# DOCUMENT SECTION
W3C home > Mailing lists > Public > public-multilingualweb-lt@w3.org > April 2012

[ACTION-80] consider consolidation of mtDisambiguationData, namedEntity, terminology and textAnalyticsAnnotation

From: David Lewis <dave.lewis@cs.tcd.ie>
Date: Sat, 28 Apr 2012 01:04:31 +0100
Message-ID: <4F9B340F.1070700@cs.tcd.ie>
To: Tadej Stajner <tadej.stajner@ijs.si>, "public-multilingualweb-lt@w3.org" <public-multilingualweb-lt@w3.org>
Hi Tadej, guys,
I've moved this branch of the thread under a subject line for a new 
action to consider this consolidation (which I gave to you Tadej).

Could I ask the MT guys, Declan, Pedro, Daniel, to give some insight 
into what is needed for mtDisambiguation. What form of disambiguation 
information would this point to? Would this have different (lexical) 
properties from a regular term base, e.g. contextual conditions? I guess 
this would be different based on whether this is RBMT or SMT right?

Similarly, is the namedEntityRecognition any different to the general 
sense of terminology?

Tadej, I'd be cautious of considering textAnalyticsAnnotation as the 
superclass here, since certainly it will still often be the case that 
the annotation results from human source text review/QA, rather than 
necessarily from an automated, NLP component doing text analytics.

# PROVIDED INFORMATION
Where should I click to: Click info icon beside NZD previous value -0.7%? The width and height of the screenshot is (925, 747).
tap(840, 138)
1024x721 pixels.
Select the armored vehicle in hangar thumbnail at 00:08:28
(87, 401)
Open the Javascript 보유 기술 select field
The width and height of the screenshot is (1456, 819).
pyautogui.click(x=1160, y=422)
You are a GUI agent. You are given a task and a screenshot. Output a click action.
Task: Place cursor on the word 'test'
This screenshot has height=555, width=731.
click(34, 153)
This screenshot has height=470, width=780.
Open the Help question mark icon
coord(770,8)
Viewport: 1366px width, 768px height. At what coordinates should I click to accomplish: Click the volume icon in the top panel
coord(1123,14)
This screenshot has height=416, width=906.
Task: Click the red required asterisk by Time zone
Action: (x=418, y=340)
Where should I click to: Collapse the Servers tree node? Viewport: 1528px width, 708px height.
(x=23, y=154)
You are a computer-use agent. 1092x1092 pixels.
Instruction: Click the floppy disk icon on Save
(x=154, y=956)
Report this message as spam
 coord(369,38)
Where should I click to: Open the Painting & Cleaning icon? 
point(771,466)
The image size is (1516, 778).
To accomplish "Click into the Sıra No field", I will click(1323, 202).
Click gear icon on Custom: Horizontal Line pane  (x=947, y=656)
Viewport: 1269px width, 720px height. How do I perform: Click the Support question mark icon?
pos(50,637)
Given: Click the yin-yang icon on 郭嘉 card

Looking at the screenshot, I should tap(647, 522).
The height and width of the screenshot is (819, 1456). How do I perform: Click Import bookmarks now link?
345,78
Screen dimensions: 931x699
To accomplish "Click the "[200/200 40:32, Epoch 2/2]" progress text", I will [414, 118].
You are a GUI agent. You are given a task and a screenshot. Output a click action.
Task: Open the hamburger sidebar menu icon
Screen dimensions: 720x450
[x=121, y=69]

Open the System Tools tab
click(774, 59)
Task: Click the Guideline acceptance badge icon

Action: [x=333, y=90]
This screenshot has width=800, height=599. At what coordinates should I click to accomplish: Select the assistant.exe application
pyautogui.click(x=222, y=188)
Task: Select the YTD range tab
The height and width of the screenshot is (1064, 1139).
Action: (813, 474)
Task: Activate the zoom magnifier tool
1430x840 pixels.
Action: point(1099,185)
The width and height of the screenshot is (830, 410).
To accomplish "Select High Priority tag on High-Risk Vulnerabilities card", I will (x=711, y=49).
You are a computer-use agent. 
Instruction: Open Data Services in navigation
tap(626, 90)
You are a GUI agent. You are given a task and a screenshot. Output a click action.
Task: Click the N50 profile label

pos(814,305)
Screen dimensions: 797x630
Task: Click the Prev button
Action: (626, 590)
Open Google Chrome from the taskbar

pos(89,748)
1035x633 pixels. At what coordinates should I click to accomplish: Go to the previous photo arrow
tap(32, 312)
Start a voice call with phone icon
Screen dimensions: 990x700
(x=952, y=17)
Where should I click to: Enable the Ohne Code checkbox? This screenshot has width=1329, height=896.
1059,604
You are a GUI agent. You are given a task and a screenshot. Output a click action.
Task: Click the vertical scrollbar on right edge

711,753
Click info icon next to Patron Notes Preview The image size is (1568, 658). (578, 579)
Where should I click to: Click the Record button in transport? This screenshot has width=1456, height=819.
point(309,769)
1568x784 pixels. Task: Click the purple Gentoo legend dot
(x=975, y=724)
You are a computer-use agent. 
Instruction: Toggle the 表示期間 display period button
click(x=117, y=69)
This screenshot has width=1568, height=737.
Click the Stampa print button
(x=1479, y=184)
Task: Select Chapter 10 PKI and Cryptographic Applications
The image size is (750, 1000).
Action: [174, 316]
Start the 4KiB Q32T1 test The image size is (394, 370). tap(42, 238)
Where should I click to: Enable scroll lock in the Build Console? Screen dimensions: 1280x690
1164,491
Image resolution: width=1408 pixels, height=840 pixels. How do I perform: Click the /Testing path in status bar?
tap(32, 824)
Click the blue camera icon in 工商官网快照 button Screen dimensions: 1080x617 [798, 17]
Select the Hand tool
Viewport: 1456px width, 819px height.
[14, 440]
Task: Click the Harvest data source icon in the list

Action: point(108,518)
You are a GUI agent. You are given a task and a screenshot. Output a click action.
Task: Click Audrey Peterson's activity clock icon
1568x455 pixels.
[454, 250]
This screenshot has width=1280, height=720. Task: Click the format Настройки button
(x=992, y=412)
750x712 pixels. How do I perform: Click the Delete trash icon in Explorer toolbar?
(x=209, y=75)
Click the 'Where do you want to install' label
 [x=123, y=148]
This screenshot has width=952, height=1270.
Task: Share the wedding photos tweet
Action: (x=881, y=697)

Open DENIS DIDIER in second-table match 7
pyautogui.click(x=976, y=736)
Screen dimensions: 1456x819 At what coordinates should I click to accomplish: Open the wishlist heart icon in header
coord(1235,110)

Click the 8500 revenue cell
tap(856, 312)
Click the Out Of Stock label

# SET TASK 1
For the ACTION-80 message, decide whether each statement below agrees with it. Answer yes or no, and quote the deciding words of the ACTION-80 message.
(a) The writer gave the new action to Tadej.
(b) The writer recommends treating textAnalyticsAnnotation as the superclass.
(c) The writer asks Declan, Pedro and Daniel about what mtDisambiguation needs.
# SET TASK 2
Please reproduce the ACTION-80 message word for word, from "Tadej, I'd be" up to and including "doing text analytics.".

# RIGHT ANSWER 1
(a) Yes: "which I gave to you Tadej"
(b) No: "I'd be cautious of considering textAnalyticsAnnotation as the superclass here"
(c) Yes: "Could I ask the MT guys, Declan, Pedro, Daniel, to give some insight into what is needed for mtDisambiguation."

# RIGHT ANSWER 2
Tadej, I'd be cautious of considering textAnalyticsAnnotation as the 
superclass here, since certainly it will still often be the case that 
the annotation results from human source text review/QA, rather than 
necessarily from an automated, NLP component doing text analytics.